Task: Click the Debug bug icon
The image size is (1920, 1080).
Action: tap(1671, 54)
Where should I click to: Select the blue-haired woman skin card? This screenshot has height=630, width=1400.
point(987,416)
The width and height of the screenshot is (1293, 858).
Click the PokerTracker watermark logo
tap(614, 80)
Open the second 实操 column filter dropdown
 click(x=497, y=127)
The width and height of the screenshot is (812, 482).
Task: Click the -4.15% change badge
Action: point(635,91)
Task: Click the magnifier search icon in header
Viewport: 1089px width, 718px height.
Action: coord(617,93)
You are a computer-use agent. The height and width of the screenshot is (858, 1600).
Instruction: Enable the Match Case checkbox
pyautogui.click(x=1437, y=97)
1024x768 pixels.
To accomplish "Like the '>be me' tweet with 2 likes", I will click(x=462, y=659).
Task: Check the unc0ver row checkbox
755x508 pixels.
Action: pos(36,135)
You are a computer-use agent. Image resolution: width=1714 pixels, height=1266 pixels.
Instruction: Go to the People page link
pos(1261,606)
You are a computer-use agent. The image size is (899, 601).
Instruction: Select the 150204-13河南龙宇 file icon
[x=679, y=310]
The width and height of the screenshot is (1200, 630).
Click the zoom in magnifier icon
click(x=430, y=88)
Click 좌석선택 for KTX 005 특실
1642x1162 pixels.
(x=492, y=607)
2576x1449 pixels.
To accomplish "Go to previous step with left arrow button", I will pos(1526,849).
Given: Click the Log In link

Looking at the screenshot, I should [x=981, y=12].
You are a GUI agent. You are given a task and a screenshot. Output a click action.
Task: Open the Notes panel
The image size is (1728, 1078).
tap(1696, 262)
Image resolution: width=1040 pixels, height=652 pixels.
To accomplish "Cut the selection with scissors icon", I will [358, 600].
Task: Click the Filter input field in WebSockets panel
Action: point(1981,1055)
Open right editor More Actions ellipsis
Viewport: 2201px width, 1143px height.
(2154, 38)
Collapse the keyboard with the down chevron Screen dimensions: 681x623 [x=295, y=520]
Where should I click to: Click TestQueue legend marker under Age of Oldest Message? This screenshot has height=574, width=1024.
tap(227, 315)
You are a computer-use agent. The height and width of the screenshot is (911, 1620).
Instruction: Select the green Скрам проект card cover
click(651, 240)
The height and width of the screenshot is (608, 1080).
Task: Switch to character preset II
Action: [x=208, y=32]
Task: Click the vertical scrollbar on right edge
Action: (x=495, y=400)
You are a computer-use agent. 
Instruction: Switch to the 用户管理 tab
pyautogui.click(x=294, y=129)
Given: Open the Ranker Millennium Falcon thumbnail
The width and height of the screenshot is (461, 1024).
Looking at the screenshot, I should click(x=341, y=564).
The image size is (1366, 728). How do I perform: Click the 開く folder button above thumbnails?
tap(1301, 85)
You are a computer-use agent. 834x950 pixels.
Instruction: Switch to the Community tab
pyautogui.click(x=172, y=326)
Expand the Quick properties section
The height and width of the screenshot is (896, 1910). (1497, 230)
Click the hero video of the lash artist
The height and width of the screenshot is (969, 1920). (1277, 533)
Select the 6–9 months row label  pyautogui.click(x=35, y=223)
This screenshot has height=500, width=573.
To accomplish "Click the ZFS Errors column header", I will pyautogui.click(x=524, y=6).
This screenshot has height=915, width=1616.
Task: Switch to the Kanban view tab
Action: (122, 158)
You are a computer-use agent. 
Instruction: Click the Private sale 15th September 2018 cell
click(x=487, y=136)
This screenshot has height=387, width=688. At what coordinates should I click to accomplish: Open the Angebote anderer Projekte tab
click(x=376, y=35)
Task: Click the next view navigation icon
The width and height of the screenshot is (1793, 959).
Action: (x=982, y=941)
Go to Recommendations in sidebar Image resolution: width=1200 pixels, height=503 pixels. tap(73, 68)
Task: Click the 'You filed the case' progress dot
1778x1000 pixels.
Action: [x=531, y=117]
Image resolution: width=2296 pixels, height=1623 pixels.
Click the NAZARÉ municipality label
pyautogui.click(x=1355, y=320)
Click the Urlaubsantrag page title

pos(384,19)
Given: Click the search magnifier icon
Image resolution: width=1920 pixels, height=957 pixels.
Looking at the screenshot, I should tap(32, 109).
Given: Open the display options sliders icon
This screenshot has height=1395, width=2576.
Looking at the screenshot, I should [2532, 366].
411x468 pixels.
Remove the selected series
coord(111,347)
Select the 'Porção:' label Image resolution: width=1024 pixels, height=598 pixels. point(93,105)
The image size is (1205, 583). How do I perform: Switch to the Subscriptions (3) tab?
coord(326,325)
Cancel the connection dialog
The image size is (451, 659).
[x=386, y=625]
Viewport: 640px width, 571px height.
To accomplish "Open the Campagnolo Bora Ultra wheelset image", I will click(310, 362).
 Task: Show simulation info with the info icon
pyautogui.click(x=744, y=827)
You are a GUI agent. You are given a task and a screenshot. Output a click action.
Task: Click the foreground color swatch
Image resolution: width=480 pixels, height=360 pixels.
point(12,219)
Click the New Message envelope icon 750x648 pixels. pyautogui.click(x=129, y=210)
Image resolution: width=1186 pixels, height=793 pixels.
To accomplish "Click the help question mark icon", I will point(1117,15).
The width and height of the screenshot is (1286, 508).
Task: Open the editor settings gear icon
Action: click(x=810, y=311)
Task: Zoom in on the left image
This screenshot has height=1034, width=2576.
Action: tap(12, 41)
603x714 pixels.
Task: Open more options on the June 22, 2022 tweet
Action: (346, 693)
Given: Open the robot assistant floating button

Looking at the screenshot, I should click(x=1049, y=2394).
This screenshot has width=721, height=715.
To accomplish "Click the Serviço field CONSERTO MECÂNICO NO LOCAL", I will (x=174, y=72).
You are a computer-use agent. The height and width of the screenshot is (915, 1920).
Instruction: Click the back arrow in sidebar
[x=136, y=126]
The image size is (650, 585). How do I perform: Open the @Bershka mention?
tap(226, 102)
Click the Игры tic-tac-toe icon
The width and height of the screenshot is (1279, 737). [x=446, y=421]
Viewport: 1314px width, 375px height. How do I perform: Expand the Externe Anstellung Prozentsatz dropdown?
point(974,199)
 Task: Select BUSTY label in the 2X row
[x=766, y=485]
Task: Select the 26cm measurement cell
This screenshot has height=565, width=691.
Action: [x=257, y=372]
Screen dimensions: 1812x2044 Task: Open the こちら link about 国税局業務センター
________________
* [Brief]:
Reproduce the entire listing above, line by line and character for character, from the first line through the last.

* [Written response]:
Task: Click the Debug bug icon
The image size is (1920, 1080).
Action: tap(1671, 54)
Where should I click to: Select the blue-haired woman skin card? This screenshot has height=630, width=1400.
point(987,416)
The width and height of the screenshot is (1293, 858).
Click the PokerTracker watermark logo
tap(614, 80)
Open the second 实操 column filter dropdown
 click(x=497, y=127)
The width and height of the screenshot is (812, 482).
Task: Click the -4.15% change badge
Action: point(635,91)
Task: Click the magnifier search icon in header
Viewport: 1089px width, 718px height.
Action: coord(617,93)
You are a computer-use agent. The height and width of the screenshot is (858, 1600).
Instruction: Enable the Match Case checkbox
pyautogui.click(x=1437, y=97)
1024x768 pixels.
To accomplish "Like the '>be me' tweet with 2 likes", I will click(x=462, y=659).
Task: Check the unc0ver row checkbox
755x508 pixels.
Action: pos(36,135)
You are a computer-use agent. Image resolution: width=1714 pixels, height=1266 pixels.
Instruction: Go to the People page link
pos(1261,606)
You are a computer-use agent. The image size is (899, 601).
Instruction: Select the 150204-13河南龙宇 file icon
[x=679, y=310]
The width and height of the screenshot is (1200, 630).
Click the zoom in magnifier icon
click(x=430, y=88)
Click 좌석선택 for KTX 005 특실
1642x1162 pixels.
(x=492, y=607)
2576x1449 pixels.
To accomplish "Go to previous step with left arrow button", I will pos(1526,849).
Given: Click the Log In link

Looking at the screenshot, I should [x=981, y=12].
You are a GUI agent. You are given a task and a screenshot. Output a click action.
Task: Open the Notes panel
The image size is (1728, 1078).
tap(1696, 262)
Image resolution: width=1040 pixels, height=652 pixels.
To accomplish "Cut the selection with scissors icon", I will [358, 600].
Task: Click the Filter input field in WebSockets panel
Action: point(1981,1055)
Open right editor More Actions ellipsis
Viewport: 2201px width, 1143px height.
(2154, 38)
Collapse the keyboard with the down chevron Screen dimensions: 681x623 [x=295, y=520]
Where should I click to: Click TestQueue legend marker under Age of Oldest Message? This screenshot has height=574, width=1024.
tap(227, 315)
You are a computer-use agent. The height and width of the screenshot is (911, 1620).
Instruction: Select the green Скрам проект card cover
click(651, 240)
The height and width of the screenshot is (608, 1080).
Task: Switch to character preset II
Action: [x=208, y=32]
Task: Click the vertical scrollbar on right edge
Action: (x=495, y=400)
You are a computer-use agent. 
Instruction: Switch to the 用户管理 tab
pyautogui.click(x=294, y=129)
Given: Open the Ranker Millennium Falcon thumbnail
The width and height of the screenshot is (461, 1024).
Looking at the screenshot, I should click(x=341, y=564).
The image size is (1366, 728). How do I perform: Click the 開く folder button above thumbnails?
tap(1301, 85)
You are a computer-use agent. 834x950 pixels.
Instruction: Switch to the Community tab
pyautogui.click(x=172, y=326)
Expand the Quick properties section
The height and width of the screenshot is (896, 1910). (1497, 230)
Click the hero video of the lash artist
The height and width of the screenshot is (969, 1920). (1277, 533)
Select the 6–9 months row label  pyautogui.click(x=35, y=223)
This screenshot has height=500, width=573.
To accomplish "Click the ZFS Errors column header", I will pyautogui.click(x=524, y=6).
This screenshot has height=915, width=1616.
Task: Switch to the Kanban view tab
Action: (122, 158)
You are a computer-use agent. 
Instruction: Click the Private sale 15th September 2018 cell
click(x=487, y=136)
This screenshot has height=387, width=688. At what coordinates should I click to accomplish: Open the Angebote anderer Projekte tab
click(x=376, y=35)
Task: Click the next view navigation icon
The width and height of the screenshot is (1793, 959).
Action: (x=982, y=941)
Go to Recommendations in sidebar Image resolution: width=1200 pixels, height=503 pixels. tap(73, 68)
Task: Click the 'You filed the case' progress dot
1778x1000 pixels.
Action: [x=531, y=117]
Image resolution: width=2296 pixels, height=1623 pixels.
Click the NAZARÉ municipality label
pyautogui.click(x=1355, y=320)
Click the Urlaubsantrag page title

pos(384,19)
Given: Click the search magnifier icon
Image resolution: width=1920 pixels, height=957 pixels.
Looking at the screenshot, I should tap(32, 109).
Given: Open the display options sliders icon
This screenshot has height=1395, width=2576.
Looking at the screenshot, I should [2532, 366].
411x468 pixels.
Remove the selected series
coord(111,347)
Select the 'Porção:' label Image resolution: width=1024 pixels, height=598 pixels. point(93,105)
The image size is (1205, 583). How do I perform: Switch to the Subscriptions (3) tab?
coord(326,325)
Cancel the connection dialog
The image size is (451, 659).
[x=386, y=625]
Viewport: 640px width, 571px height.
To accomplish "Open the Campagnolo Bora Ultra wheelset image", I will click(310, 362).
 Task: Show simulation info with the info icon
pyautogui.click(x=744, y=827)
You are a GUI agent. You are given a task and a screenshot. Output a click action.
Task: Click the foreground color swatch
Image resolution: width=480 pixels, height=360 pixels.
point(12,219)
Click the New Message envelope icon 750x648 pixels. pyautogui.click(x=129, y=210)
Image resolution: width=1186 pixels, height=793 pixels.
To accomplish "Click the help question mark icon", I will point(1117,15).
The width and height of the screenshot is (1286, 508).
Task: Open the editor settings gear icon
Action: click(x=810, y=311)
Task: Zoom in on the left image
This screenshot has height=1034, width=2576.
Action: tap(12, 41)
603x714 pixels.
Task: Open more options on the June 22, 2022 tweet
Action: (346, 693)
Given: Open the robot assistant floating button

Looking at the screenshot, I should click(x=1049, y=2394).
This screenshot has width=721, height=715.
To accomplish "Click the Serviço field CONSERTO MECÂNICO NO LOCAL", I will (x=174, y=72).
You are a computer-use agent. The height and width of the screenshot is (915, 1920).
Instruction: Click the back arrow in sidebar
[x=136, y=126]
The image size is (650, 585). How do I perform: Open the @Bershka mention?
tap(226, 102)
Click the Игры tic-tac-toe icon
The width and height of the screenshot is (1279, 737). [x=446, y=421]
Viewport: 1314px width, 375px height. How do I perform: Expand the Externe Anstellung Prozentsatz dropdown?
point(974,199)
 Task: Select BUSTY label in the 2X row
[x=766, y=485]
Task: Select the 26cm measurement cell
This screenshot has height=565, width=691.
Action: [x=257, y=372]
Screen dimensions: 1812x2044 Task: Open the こちら link about 国税局業務センター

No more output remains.